A Critical Reassessment of Evolutionary Algorithms on the cryptanalysis of the simplified data encryption standard algorithm
Fabien Teytaud, Cyril Fonlupt

TL;DR
This paper critically evaluates the effectiveness of evolutionary algorithms, specifically genetic algorithms, in cryptanalyzing the simplified DES, revealing their limitations and showing they perform worse than random search due to lack of fitness gradient.
Contribution
It demonstrates that standard fitness functions are ineffective for genetic algorithms in this context and provides experimental evidence of their poor performance compared to random search.
Findings
Genetic algorithms perform worse than random search in this cryptanalysis task.

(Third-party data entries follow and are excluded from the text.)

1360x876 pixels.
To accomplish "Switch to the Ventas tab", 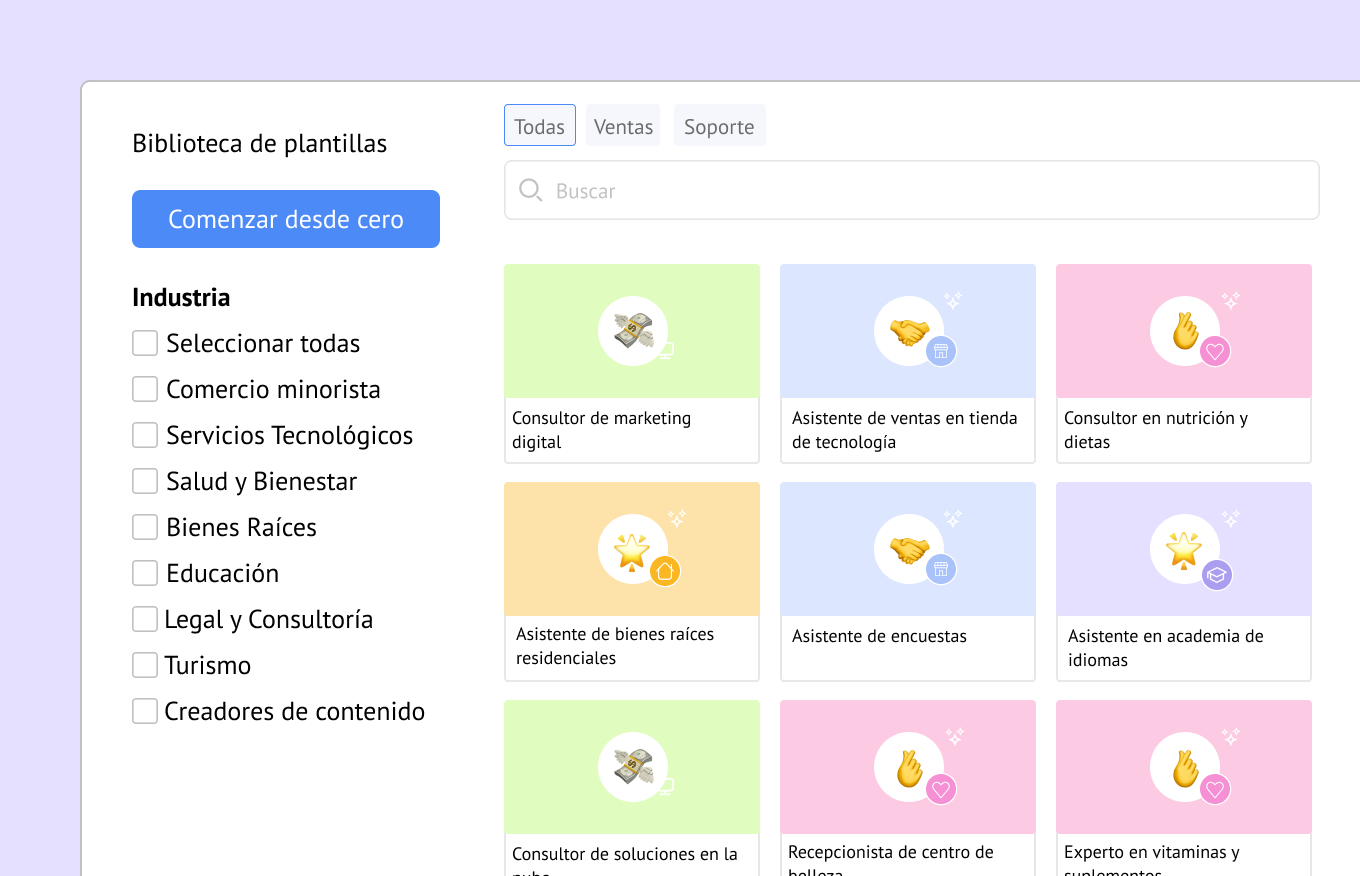I will [x=623, y=126].
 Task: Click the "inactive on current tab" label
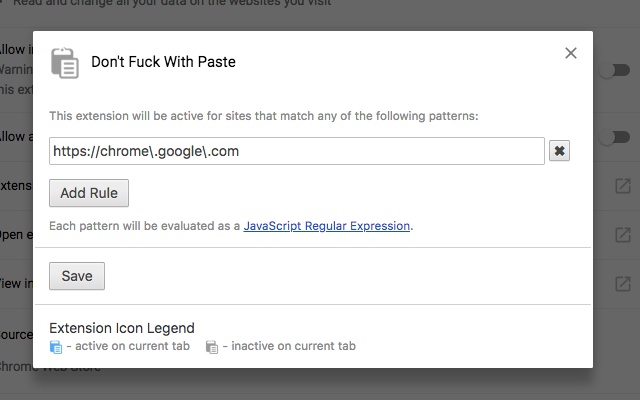point(289,347)
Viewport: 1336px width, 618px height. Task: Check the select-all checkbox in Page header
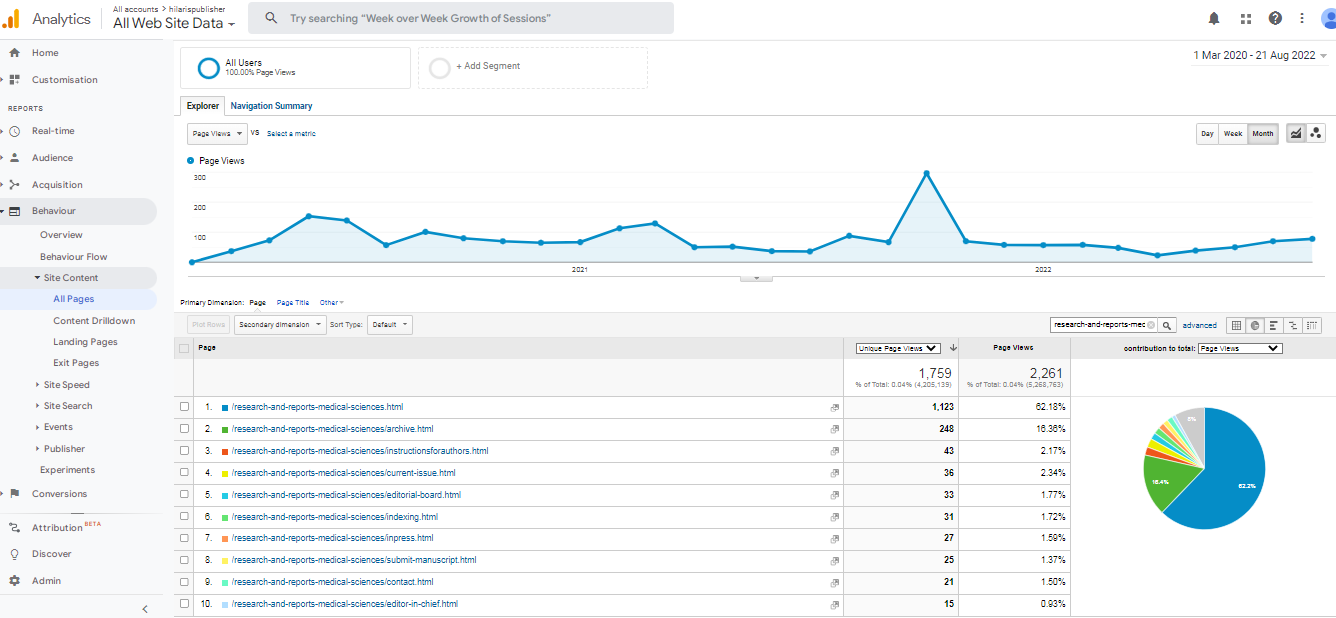coord(184,348)
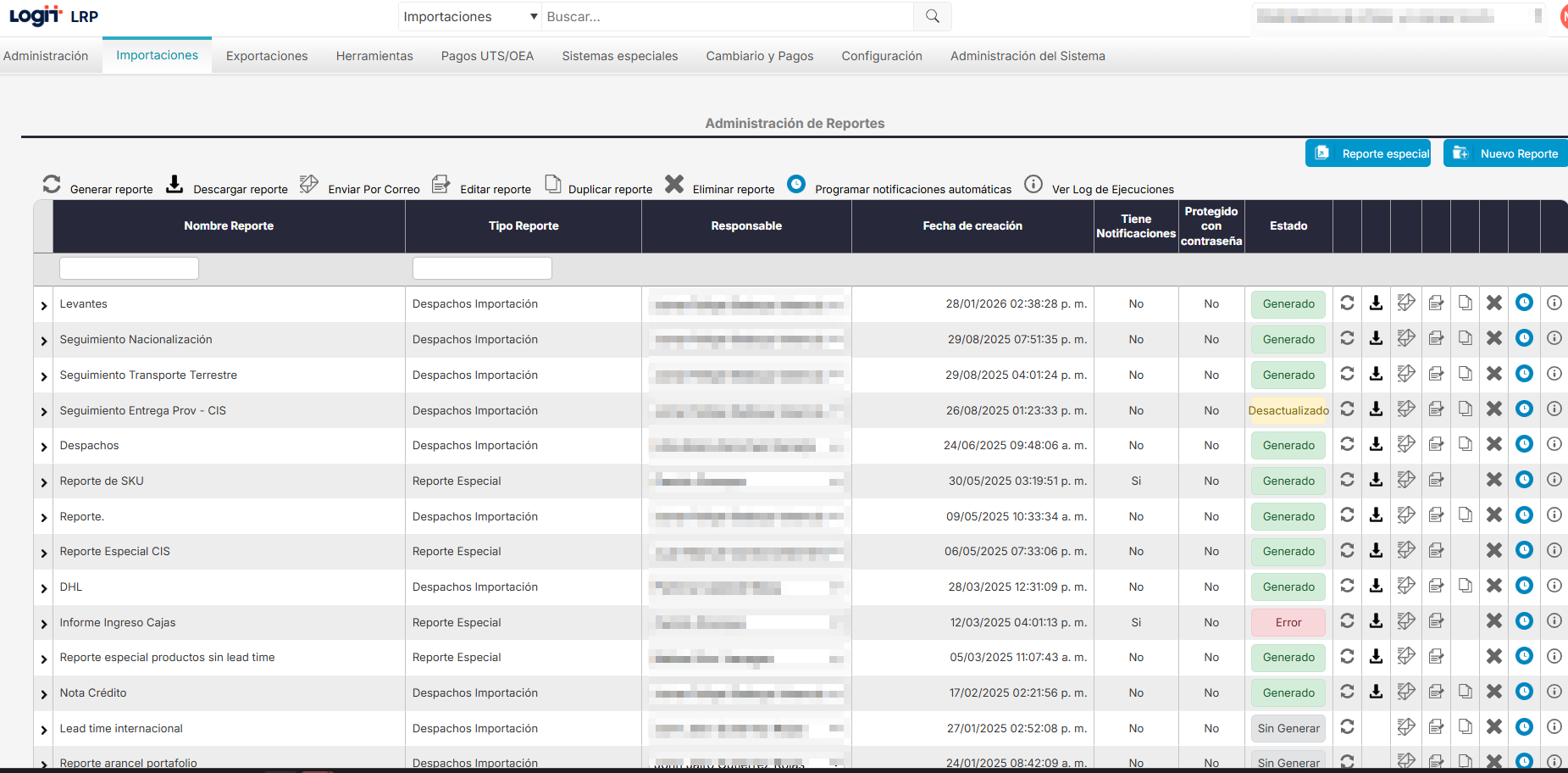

Standard n-gram based fitness functions are irrelevant for genetic algorithms in this context.
No correlation exists between fitness value and proximity to the correct key.
Abstract
In this paper we analyze the cryptanalysis of the simplified data encryption standard algorithm using meta-heuristics and in particular genetic algorithms. The classic fitness function when using such an algorithm is to compare n-gram statistics of a the decrypted message with those of the target message. We show that using such a function is irrelevant in case of Genetic Algorithm, simply because there is no correlation between the distance to the real key (the optimum) and the value of the fitness, in other words, there is no hidden gradient. In order to emphasize this assumption we experimentally show that a genetic algorithm perform worse than a random search on the cryptanalysis of the simplified data encryption standard algorithm.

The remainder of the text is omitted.